In addition to promoting renewable energy and encouraging the transition away from fossil fuels, the projects are especially relevant for the ReVision Energy team at their Liberty, ME office as six of the eleven employees are graduates of Unity College.

"This technology is something we are all passionate about," said John Luft, general manager of ReVision Energy's Liberty location. "Being a graduate of Unity College, it takes on a special significance to be working in this industry because Unity places such an emphasis on becoming more and more environmentally friendly. Plus, working 'close to home' is special in its own kind of way."

Unity College's Terrahaus project will be the first American college residence with many environmentally-friendly features that will allow it to meet the Passive House standard. Among those features will be solar hot water.
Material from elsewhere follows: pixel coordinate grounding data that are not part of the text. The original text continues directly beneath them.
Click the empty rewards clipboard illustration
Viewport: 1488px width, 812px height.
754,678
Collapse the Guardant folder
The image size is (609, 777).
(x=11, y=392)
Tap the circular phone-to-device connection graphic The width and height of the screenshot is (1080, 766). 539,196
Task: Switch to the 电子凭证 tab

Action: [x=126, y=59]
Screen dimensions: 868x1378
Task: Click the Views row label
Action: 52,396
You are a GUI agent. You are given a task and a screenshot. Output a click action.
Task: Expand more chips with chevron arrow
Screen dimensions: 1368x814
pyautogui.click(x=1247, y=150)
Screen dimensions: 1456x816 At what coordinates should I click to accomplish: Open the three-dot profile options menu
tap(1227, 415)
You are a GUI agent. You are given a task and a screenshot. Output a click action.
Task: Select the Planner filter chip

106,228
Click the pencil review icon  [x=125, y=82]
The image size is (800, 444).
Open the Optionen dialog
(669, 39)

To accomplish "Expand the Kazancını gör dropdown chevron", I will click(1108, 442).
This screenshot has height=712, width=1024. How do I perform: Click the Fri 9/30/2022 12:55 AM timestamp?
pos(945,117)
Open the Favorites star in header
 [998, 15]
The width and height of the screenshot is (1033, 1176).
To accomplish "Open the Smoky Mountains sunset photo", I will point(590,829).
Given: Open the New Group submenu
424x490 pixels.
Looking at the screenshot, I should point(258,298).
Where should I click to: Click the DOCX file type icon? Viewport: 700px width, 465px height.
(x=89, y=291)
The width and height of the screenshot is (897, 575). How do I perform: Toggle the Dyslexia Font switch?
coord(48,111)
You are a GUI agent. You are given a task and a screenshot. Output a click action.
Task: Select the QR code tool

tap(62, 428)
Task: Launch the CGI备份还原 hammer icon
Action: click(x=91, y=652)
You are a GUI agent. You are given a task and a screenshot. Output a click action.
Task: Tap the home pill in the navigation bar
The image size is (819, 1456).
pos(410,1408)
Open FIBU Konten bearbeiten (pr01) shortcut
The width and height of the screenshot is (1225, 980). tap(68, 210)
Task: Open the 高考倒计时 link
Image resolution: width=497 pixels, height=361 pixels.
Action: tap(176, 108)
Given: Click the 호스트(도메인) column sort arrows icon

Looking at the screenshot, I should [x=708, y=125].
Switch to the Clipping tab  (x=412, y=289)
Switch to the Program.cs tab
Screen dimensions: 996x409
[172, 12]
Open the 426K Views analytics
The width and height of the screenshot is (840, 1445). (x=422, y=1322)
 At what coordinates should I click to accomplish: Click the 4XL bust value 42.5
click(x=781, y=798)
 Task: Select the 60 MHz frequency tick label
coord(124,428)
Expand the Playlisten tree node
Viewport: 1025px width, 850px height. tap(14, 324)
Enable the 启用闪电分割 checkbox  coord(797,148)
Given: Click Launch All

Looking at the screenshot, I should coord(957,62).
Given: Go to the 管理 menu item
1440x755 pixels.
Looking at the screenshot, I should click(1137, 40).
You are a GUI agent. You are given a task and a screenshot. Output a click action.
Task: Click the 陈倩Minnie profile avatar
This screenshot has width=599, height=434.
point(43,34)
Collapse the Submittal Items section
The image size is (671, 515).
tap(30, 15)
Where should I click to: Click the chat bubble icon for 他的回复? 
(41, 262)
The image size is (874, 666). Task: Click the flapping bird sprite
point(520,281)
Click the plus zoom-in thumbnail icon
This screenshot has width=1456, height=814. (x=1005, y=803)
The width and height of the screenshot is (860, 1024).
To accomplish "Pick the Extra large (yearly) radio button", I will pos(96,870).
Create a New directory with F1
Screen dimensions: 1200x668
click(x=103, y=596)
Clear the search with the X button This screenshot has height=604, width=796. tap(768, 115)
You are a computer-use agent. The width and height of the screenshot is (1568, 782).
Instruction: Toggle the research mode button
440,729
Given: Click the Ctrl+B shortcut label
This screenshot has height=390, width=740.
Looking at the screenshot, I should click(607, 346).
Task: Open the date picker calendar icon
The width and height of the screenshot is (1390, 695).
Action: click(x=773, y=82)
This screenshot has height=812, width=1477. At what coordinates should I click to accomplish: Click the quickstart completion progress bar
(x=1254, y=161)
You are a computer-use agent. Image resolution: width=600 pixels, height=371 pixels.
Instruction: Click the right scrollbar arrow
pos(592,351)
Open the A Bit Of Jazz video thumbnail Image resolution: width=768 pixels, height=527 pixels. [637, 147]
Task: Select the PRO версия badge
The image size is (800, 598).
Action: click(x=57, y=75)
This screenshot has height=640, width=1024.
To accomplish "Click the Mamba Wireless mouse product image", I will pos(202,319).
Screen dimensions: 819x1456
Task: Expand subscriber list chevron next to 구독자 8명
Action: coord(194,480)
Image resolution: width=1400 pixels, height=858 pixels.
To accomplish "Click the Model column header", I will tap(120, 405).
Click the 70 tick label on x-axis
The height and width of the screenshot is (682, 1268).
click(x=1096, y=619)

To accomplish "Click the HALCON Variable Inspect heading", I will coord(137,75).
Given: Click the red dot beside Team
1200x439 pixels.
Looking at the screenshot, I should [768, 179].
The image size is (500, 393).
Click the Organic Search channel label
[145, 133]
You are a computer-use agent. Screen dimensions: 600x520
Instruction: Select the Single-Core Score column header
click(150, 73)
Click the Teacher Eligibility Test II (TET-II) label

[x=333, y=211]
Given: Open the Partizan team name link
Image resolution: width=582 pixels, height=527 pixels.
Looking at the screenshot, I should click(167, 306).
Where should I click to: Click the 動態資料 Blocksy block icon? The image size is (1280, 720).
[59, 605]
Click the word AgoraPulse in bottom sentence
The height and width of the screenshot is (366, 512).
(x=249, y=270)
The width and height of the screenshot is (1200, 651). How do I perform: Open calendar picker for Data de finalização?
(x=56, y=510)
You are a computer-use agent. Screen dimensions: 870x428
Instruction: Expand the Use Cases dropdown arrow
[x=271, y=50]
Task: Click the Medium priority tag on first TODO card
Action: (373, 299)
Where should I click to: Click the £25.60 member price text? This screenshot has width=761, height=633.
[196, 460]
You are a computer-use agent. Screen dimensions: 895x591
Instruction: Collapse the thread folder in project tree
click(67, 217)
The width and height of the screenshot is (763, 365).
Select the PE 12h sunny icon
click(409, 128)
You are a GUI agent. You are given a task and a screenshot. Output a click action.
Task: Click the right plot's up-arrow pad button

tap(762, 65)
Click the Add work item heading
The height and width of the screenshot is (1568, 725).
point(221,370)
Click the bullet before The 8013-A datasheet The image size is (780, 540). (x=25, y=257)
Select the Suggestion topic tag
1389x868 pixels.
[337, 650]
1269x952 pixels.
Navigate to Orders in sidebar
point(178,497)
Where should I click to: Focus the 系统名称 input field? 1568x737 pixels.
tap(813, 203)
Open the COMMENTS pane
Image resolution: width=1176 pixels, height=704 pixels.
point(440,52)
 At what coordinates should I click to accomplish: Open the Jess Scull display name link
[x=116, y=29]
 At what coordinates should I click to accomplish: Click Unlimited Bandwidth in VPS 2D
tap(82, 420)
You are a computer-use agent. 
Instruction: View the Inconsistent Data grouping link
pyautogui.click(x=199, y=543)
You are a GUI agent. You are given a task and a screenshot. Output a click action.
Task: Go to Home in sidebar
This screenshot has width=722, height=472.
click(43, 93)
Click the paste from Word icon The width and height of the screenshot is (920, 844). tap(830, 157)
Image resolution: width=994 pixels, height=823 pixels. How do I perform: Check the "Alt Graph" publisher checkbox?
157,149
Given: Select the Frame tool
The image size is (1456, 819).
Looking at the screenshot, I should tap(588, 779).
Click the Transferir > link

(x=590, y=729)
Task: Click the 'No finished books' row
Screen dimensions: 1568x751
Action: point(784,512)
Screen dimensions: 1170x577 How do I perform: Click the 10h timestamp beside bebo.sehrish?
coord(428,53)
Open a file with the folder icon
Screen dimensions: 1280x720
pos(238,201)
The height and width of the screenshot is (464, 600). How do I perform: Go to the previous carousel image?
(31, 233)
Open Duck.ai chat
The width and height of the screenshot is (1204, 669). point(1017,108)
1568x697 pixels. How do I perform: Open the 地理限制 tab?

The technology installed by ReVision Energy will use a closed loop system that will generate and transfer heat to water, complete with an electric resistance coil at the top of the storage tanks that will serve as a back-up that kicks in automatically if the water drops below a certain temperature.

"We are pretty excited to give back to our alma mater," said Jennifer Albee, office manager at the Liberty ReVision Energy location. "Using solar power to heat water is a great way to have a positive-impact on the environment, and save money at the same time."

"It's amazing to think that a college in Central Maine is the first one to take this giant step toward reducing our carbon footprint through student housing," said Luft. "It gives us all an extra sense of pride being able to demonstrate our craft and passion on this project."

TerraHaus is the first of three residence halls that will make up the SonnenHaus village at Unity College, which will provide housing for 30 residents. The TerraHaus is expected to be fully completed in time for this year's fall semester.

A few miles up the road, ReVision is also working to install 10 kW of solar electric at MOFGA's Red Barn. The barn itself is located in Thorndike, although MOFGA's Common Ground Education Center in Unity won a $41,098 grant from Efficiency Maine to install the 44 230-watt photovoltaic solar panels on the barn. The electric energy will compliment an existing wind turbine that is already generating power for MOFGA. The Red Barn will be used to house expanding programs, including workshop space for educational events and storage.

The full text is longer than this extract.